- [Problem to work on] Reproduce the records below with every instance of "Where should I click to" replaced by "Where do I click to", keeping all other text the same.

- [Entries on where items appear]
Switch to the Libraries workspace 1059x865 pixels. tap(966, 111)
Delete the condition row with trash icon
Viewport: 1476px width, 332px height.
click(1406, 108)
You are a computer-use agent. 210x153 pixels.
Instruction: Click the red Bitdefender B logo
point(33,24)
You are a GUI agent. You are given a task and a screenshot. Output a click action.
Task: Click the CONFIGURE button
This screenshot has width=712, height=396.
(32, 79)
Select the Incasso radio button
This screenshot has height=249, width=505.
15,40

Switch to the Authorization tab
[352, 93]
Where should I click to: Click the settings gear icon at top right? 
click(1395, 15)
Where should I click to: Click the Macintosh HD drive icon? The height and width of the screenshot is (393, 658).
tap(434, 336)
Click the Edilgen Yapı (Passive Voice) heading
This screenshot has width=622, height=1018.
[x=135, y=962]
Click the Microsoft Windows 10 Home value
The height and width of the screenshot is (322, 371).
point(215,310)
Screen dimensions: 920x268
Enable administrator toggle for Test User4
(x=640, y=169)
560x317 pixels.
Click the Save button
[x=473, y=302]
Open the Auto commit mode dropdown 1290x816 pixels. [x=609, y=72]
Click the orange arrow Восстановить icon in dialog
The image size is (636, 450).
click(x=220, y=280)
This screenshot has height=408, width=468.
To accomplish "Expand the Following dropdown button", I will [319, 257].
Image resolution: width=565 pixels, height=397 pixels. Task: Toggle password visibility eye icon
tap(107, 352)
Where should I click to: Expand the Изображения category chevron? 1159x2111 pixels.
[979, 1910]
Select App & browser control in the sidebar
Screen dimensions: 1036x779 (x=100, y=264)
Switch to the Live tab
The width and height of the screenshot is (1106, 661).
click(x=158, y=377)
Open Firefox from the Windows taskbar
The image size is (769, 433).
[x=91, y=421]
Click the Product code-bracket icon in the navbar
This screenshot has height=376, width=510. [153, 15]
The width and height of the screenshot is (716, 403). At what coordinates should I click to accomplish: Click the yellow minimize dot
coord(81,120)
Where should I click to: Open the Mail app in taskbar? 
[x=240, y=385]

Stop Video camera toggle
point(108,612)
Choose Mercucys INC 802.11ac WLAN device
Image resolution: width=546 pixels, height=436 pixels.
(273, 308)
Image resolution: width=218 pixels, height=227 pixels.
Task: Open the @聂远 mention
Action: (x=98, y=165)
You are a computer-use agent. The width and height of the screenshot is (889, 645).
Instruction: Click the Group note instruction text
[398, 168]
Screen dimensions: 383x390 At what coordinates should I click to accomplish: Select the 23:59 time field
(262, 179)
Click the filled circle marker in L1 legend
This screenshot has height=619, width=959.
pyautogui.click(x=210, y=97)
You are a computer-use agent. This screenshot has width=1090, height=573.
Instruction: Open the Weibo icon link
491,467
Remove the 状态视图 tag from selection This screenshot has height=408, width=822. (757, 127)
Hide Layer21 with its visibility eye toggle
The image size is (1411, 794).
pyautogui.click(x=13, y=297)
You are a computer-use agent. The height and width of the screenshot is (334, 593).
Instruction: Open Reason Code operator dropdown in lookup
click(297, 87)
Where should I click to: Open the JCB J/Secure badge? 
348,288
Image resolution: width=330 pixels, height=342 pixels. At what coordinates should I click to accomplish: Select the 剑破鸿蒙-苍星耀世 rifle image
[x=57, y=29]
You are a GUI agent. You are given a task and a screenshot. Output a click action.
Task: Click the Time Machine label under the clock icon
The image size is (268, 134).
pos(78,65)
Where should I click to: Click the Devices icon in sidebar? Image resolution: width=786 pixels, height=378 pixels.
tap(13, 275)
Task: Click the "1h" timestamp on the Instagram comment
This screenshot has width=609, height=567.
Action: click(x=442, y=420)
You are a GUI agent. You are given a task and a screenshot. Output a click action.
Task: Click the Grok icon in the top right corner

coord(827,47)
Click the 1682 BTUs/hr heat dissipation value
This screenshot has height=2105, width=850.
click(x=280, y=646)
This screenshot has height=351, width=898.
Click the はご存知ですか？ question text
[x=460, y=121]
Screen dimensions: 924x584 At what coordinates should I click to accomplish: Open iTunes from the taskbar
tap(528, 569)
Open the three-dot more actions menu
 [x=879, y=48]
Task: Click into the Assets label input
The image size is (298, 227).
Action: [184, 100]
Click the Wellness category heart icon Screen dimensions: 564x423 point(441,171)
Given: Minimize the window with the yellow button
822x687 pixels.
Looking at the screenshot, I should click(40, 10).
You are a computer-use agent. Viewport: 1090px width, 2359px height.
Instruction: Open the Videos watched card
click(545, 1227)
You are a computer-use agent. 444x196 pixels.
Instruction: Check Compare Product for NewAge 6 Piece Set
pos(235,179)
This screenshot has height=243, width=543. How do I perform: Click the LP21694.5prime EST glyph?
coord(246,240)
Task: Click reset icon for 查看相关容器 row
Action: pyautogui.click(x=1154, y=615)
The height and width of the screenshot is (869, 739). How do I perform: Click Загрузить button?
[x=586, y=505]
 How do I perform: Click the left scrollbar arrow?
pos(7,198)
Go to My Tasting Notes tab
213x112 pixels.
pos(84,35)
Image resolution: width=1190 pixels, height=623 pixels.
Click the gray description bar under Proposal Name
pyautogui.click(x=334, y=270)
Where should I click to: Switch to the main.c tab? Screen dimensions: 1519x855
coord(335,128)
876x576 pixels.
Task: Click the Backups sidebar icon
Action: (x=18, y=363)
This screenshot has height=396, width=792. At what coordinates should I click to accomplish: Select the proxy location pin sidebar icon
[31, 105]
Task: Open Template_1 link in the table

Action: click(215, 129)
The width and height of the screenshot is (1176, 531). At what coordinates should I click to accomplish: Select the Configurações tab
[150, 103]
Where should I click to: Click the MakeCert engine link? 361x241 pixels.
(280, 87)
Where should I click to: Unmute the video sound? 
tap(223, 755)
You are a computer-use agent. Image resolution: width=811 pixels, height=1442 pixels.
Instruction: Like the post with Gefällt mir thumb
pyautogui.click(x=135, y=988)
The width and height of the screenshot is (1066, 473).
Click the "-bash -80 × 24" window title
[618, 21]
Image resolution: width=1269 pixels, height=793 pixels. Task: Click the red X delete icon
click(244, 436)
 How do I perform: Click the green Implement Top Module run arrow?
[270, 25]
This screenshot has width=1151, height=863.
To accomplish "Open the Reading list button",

- [Correct response]
Switch to the Libraries workspace 1059x865 pixels. tap(966, 111)
Delete the condition row with trash icon
Viewport: 1476px width, 332px height.
click(1406, 108)
You are a computer-use agent. 210x153 pixels.
Instruction: Click the red Bitdefender B logo
point(33,24)
You are a GUI agent. You are given a task and a screenshot. Output a click action.
Task: Click the CONFIGURE button
This screenshot has width=712, height=396.
(32, 79)
Select the Incasso radio button
This screenshot has height=249, width=505.
15,40

Switch to the Authorization tab
[352, 93]
Where do I click to: Click the settings gear icon at top right? 
click(1395, 15)
Where do I click to: Click the Macintosh HD drive icon? The height and width of the screenshot is (393, 658).
tap(434, 336)
Click the Edilgen Yapı (Passive Voice) heading
This screenshot has width=622, height=1018.
[x=135, y=962]
Click the Microsoft Windows 10 Home value
The height and width of the screenshot is (322, 371).
point(215,310)
Screen dimensions: 920x268
Enable administrator toggle for Test User4
(x=640, y=169)
560x317 pixels.
Click the Save button
[x=473, y=302]
Open the Auto commit mode dropdown 1290x816 pixels. [x=609, y=72]
Click the orange arrow Восстановить icon in dialog
The image size is (636, 450).
click(x=220, y=280)
This screenshot has height=408, width=468.
To accomplish "Expand the Following dropdown button", I will [319, 257].
Image resolution: width=565 pixels, height=397 pixels. Task: Toggle password visibility eye icon
tap(107, 352)
Where do I click to: Expand the Изображения category chevron? 1159x2111 pixels.
[979, 1910]
Select App & browser control in the sidebar
Screen dimensions: 1036x779 (x=100, y=264)
Switch to the Live tab
The width and height of the screenshot is (1106, 661).
click(x=158, y=377)
Open Firefox from the Windows taskbar
The image size is (769, 433).
[x=91, y=421]
Click the Product code-bracket icon in the navbar
This screenshot has height=376, width=510. [153, 15]
The width and height of the screenshot is (716, 403). At what coordinates should I click to accomplish: Click the yellow minimize dot
coord(81,120)
Where do I click to: Open the Mail app in taskbar? 
[x=240, y=385]

Stop Video camera toggle
point(108,612)
Choose Mercucys INC 802.11ac WLAN device
Image resolution: width=546 pixels, height=436 pixels.
(273, 308)
Image resolution: width=218 pixels, height=227 pixels.
Task: Open the @聂远 mention
Action: (x=98, y=165)
You are a computer-use agent. The width and height of the screenshot is (889, 645).
Instruction: Click the Group note instruction text
[398, 168]
Screen dimensions: 383x390 At what coordinates should I click to accomplish: Select the 23:59 time field
(262, 179)
Click the filled circle marker in L1 legend
This screenshot has height=619, width=959.
pyautogui.click(x=210, y=97)
You are a computer-use agent. This screenshot has width=1090, height=573.
Instruction: Open the Weibo icon link
491,467
Remove the 状态视图 tag from selection This screenshot has height=408, width=822. (757, 127)
Hide Layer21 with its visibility eye toggle
The image size is (1411, 794).
pyautogui.click(x=13, y=297)
You are a computer-use agent. The height and width of the screenshot is (334, 593).
Instruction: Open Reason Code operator dropdown in lookup
click(297, 87)
Where do I click to: Open the JCB J/Secure badge? 
348,288
Image resolution: width=330 pixels, height=342 pixels. At what coordinates should I click to accomplish: Select the 剑破鸿蒙-苍星耀世 rifle image
[x=57, y=29]
You are a GUI agent. You are given a task and a screenshot. Output a click action.
Task: Click the Time Machine label under the clock icon
The image size is (268, 134).
pos(78,65)
Where do I click to: Click the Devices icon in sidebar? Image resolution: width=786 pixels, height=378 pixels.
tap(13, 275)
Task: Click the "1h" timestamp on the Instagram comment
This screenshot has width=609, height=567.
Action: click(x=442, y=420)
You are a GUI agent. You are given a task and a screenshot. Output a click action.
Task: Click the Grok icon in the top right corner

coord(827,47)
Click the 1682 BTUs/hr heat dissipation value
This screenshot has height=2105, width=850.
click(x=280, y=646)
This screenshot has height=351, width=898.
Click the はご存知ですか？ question text
[x=460, y=121]
Screen dimensions: 924x584 At what coordinates should I click to accomplish: Open iTunes from the taskbar
tap(528, 569)
Open the three-dot more actions menu
 [x=879, y=48]
Task: Click into the Assets label input
The image size is (298, 227).
Action: [184, 100]
Click the Wellness category heart icon Screen dimensions: 564x423 point(441,171)
Given: Minimize the window with the yellow button
822x687 pixels.
Looking at the screenshot, I should click(40, 10).
You are a computer-use agent. Viewport: 1090px width, 2359px height.
Instruction: Open the Videos watched card
click(545, 1227)
You are a computer-use agent. 444x196 pixels.
Instruction: Check Compare Product for NewAge 6 Piece Set
pos(235,179)
This screenshot has height=243, width=543. How do I perform: Click the LP21694.5prime EST glyph?
coord(246,240)
Task: Click reset icon for 查看相关容器 row
Action: pyautogui.click(x=1154, y=615)
The height and width of the screenshot is (869, 739). How do I perform: Click Загрузить button?
[x=586, y=505]
 How do I perform: Click the left scrollbar arrow?
pos(7,198)
Go to My Tasting Notes tab
213x112 pixels.
pos(84,35)
Image resolution: width=1190 pixels, height=623 pixels.
Click the gray description bar under Proposal Name
pyautogui.click(x=334, y=270)
Where do I click to: Switch to the main.c tab? Screen dimensions: 1519x855
coord(335,128)
876x576 pixels.
Task: Click the Backups sidebar icon
Action: (x=18, y=363)
This screenshot has height=396, width=792. At what coordinates should I click to accomplish: Select the proxy location pin sidebar icon
[31, 105]
Task: Open Template_1 link in the table

Action: click(215, 129)
The width and height of the screenshot is (1176, 531). At what coordinates should I click to accomplish: Select the Configurações tab
[150, 103]
Where do I click to: Click the MakeCert engine link? 361x241 pixels.
(280, 87)
Where do I click to: Unmute the video sound? 
tap(223, 755)
You are a computer-use agent. Image resolution: width=811 pixels, height=1442 pixels.
Instruction: Like the post with Gefällt mir thumb
pyautogui.click(x=135, y=988)
The width and height of the screenshot is (1066, 473).
Click the "-bash -80 × 24" window title
[618, 21]
Image resolution: width=1269 pixels, height=793 pixels. Task: Click the red X delete icon
click(244, 436)
 How do I perform: Click the green Implement Top Module run arrow?
[270, 25]
This screenshot has width=1151, height=863.
To accomplish "Open the Reading list button",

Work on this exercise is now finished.